ABBEVILLE (80) L’usine Abelia revient dans le décor

, par Michel DECAYEUX

Le courrier Picard Jeudi 19 Août 2010

Deux hauts cadres de l’ex-usine de papiers peints Abelia-décor sont mis en examen par le juge d’instruction abbevillois. Les chefs d’accusation portent sur une gestion calamiteuse ayant conduit à la fin du site employant 270 personnes.

Le juge d’instruction du tribunal d’Abbeville, Aurélien Letocart, a mis dernièrement en examen deux hauts cadres dirigeants de l’ex-usine Abelia (groupe allemand VDN).

Les chefs d’accusation sont lourds. La justice leur reproche la violation de pas moins dix articles du Code du commerce ! Pour faire simple, ils auraient provoqué la banqueroute (en 2005) d’Abelia. L’usine de papiers peints, au produit phare Vénilia, employait 270 personnes.

La banqueroute serait le fruit d’une comptabilité fictive, d’une gestion à perte, de publication de bilans tronqués, d’absence de comptes présentés au registre du commerce et des sociétés (RCS). Ce n’est pas tout.
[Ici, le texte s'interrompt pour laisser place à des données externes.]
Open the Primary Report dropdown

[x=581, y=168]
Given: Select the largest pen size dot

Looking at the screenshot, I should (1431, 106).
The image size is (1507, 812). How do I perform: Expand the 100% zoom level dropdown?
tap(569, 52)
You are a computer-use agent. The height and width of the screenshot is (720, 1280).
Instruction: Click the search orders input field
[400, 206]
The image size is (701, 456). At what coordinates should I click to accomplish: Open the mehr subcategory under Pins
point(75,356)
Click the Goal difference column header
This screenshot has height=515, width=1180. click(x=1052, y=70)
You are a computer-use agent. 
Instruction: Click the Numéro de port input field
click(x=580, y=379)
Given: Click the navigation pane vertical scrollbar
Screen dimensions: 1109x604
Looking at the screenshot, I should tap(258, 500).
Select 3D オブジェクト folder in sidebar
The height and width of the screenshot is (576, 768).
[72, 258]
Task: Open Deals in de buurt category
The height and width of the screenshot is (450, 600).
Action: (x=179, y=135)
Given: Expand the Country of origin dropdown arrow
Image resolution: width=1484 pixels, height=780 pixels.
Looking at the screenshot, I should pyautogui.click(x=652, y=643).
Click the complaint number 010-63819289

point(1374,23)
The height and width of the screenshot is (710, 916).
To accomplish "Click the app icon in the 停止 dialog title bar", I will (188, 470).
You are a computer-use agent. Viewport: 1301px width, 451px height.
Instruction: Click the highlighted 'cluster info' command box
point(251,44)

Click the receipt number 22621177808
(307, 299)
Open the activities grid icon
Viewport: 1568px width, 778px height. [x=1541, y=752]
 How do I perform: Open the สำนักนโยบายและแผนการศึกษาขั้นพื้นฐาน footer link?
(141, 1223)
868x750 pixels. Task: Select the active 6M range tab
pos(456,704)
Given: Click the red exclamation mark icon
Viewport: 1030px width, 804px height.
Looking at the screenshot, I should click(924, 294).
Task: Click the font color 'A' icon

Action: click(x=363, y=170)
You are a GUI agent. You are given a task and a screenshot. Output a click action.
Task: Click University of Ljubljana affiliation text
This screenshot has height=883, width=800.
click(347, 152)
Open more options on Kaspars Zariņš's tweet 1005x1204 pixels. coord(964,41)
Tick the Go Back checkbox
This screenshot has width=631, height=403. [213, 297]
La mise en examen concerne aussi la fourniture et la confirmation d’informations mensongères sur la situation de l’entreprise et le pompon : l’omission de révéler au procureur de la république des faits délictueux.

« Les salariés avaient raison, cinq ans après » Déjà en 2007, une centaine de salariés ayant porté l’affaire de leur liquidation devant les Prud’hommes avait fait reconnaître (en appel) les manquements du groupe VDN dans le plan de reclassement. « L’affaire continue. Cela démontre que les salariés avaient raison mais cinq ans après » réagit Patrick Sellier. Il est convoqué comme témoin par le juge d’instruction le 20 septembre. Ancien président du comité d’entreprise, responsable de la section CGT, il n’arrive pas à se réjouir de ces mises en examen. « Il y a comme un goût amer. On n’a rien à gagner financièrement. Pour mes camarades infortunés, cela peut juste les rassurer : vous n’êtes pas les coupables mais les victimes. C’est important aussi pour les Abbevillois » dit-il.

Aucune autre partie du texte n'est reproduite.